**Records provided:**
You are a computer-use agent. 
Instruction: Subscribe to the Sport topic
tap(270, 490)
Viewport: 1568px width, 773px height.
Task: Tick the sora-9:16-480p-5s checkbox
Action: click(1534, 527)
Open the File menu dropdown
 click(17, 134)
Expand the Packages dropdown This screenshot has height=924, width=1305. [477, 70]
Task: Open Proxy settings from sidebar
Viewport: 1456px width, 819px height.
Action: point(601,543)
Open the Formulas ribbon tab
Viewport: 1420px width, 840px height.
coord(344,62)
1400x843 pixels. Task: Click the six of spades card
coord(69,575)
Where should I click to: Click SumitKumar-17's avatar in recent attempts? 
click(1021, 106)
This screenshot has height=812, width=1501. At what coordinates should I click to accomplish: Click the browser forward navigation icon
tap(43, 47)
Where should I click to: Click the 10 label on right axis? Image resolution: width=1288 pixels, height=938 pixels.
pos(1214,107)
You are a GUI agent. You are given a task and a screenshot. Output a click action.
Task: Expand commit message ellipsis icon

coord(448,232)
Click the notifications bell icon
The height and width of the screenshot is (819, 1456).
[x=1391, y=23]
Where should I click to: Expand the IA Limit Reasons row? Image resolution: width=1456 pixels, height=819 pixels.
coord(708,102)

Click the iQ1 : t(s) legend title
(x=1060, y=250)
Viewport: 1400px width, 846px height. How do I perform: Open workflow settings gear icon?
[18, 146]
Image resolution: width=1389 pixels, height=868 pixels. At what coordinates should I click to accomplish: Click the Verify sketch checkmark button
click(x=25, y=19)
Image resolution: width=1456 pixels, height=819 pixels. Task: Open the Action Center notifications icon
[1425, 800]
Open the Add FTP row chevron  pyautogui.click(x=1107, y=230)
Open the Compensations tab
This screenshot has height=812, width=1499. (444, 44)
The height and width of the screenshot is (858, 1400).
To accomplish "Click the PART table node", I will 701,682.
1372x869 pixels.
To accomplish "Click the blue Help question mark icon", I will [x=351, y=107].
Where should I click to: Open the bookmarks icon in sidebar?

**Prompt:**
The reply must consist solely of the lines from the one containing "1372x869 pixels." through the last line in the material above, reproduced exactly.

**Solution for this task:**
1372x869 pixels.
To accomplish "Click the blue Help question mark icon", I will [x=351, y=107].
Where should I click to: Open the bookmarks icon in sidebar?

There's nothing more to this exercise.